Dans une démocratie occidentale, plus qu’une prouesse, c’est une exception. D’ordinaire, la barre des dix ans est souvent fatale en démocratie, pour une question d’usure. Ou tout simplement par un jeu d’alternance inscrit dans l’agenda institutionnel, comme aux Etats-Unis, un président ne peut rester plus de huit ans.
Pour Geoffroy-Julien Kouao, « c’est le mode d’organisation des élections, le mode d’exercice du pouvoir et le mode d’évolution du pouvoir qui détermine l’état démocratique d’un Etat. En Allemagne, Mme Merkel est à son quatrième mandat à la suite d’élections régulières et concurrentielles, donc plurielles.

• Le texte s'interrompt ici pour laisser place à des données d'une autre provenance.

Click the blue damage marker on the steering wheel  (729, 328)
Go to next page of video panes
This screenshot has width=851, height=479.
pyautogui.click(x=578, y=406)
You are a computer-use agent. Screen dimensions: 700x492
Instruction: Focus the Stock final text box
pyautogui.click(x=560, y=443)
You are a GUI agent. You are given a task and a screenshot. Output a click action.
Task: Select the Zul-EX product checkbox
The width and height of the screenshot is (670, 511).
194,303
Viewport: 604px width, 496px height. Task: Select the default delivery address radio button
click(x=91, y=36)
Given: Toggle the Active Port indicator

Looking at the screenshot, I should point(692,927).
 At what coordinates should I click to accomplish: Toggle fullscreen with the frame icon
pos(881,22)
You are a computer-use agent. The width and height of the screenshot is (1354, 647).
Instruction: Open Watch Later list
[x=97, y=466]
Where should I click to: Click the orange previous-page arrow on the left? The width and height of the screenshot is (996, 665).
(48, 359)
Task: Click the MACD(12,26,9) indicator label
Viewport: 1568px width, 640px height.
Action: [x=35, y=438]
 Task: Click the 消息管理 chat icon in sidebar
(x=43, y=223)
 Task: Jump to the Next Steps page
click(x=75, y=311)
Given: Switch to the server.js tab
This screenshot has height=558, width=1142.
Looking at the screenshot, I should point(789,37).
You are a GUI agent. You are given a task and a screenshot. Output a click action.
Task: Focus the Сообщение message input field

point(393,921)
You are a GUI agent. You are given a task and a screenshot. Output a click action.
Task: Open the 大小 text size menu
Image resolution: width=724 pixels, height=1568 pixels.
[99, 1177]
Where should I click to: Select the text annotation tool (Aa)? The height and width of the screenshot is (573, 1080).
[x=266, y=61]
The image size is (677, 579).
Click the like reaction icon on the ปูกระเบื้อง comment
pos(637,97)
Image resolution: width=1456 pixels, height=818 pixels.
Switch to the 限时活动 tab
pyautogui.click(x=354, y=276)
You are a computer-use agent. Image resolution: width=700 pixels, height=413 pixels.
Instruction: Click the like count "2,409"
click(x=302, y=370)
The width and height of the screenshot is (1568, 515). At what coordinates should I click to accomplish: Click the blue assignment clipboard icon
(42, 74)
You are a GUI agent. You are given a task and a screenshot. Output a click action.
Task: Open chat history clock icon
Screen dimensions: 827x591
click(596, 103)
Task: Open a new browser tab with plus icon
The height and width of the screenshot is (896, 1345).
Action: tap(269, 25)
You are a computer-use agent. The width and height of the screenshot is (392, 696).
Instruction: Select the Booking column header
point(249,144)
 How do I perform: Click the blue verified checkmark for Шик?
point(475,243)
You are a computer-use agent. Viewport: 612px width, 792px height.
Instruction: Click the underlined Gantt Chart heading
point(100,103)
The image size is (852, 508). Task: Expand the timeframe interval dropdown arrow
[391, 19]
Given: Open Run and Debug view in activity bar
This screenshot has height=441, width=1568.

Alors donc, nous sommes dans le cadre d’une démocratie parfaite. C’est une tradition en Allemagne. Helmut Khöl a fait plus de dix ans, Gerhard Schröder également. Nous sommes dans une tradition car il y a eu une élection démocratique, parce que faite et accepter par tout le monde dans un cadre concurrentielle et en accord avec les textes en vigueur » soutient-il.
Dans la plupart des démocraties occidentales, les gouvernants sont choisis par des élections libres qui respectent trois conditions, à savoir la libre adhésion d’un candidat à un parti de son choix, le suffrage universel (hommes et femmes peuvent voter et chaque individu détient un vote) et le scrutin libre et secret. L’exercice du pouvoir se fait par les élus du parti formant la majorité au gouvernement, et qui ont la légitimité pour gouverner. L’opposition, représentée par les autres élus, a la liberté de critiquer le gouvernement, de surveiller ses actions et proposer des solutions alternatives
Mais la nouvelle donne politique pourrait bien donner des idées à la jeune génération. En 2021, Angela Merkel aura gouverné durant seize ans. La gestion de ce quatrième mandat, sera plus délicate que les trois précédents. La soif de stabilité exprimée par les électeurs allemands depuis douze ans, devrait laisser la place à une soif de changement surtout face à la percée de l’extrême droite sur la base de la politique migratoire et de l’économie de Mme Merkel.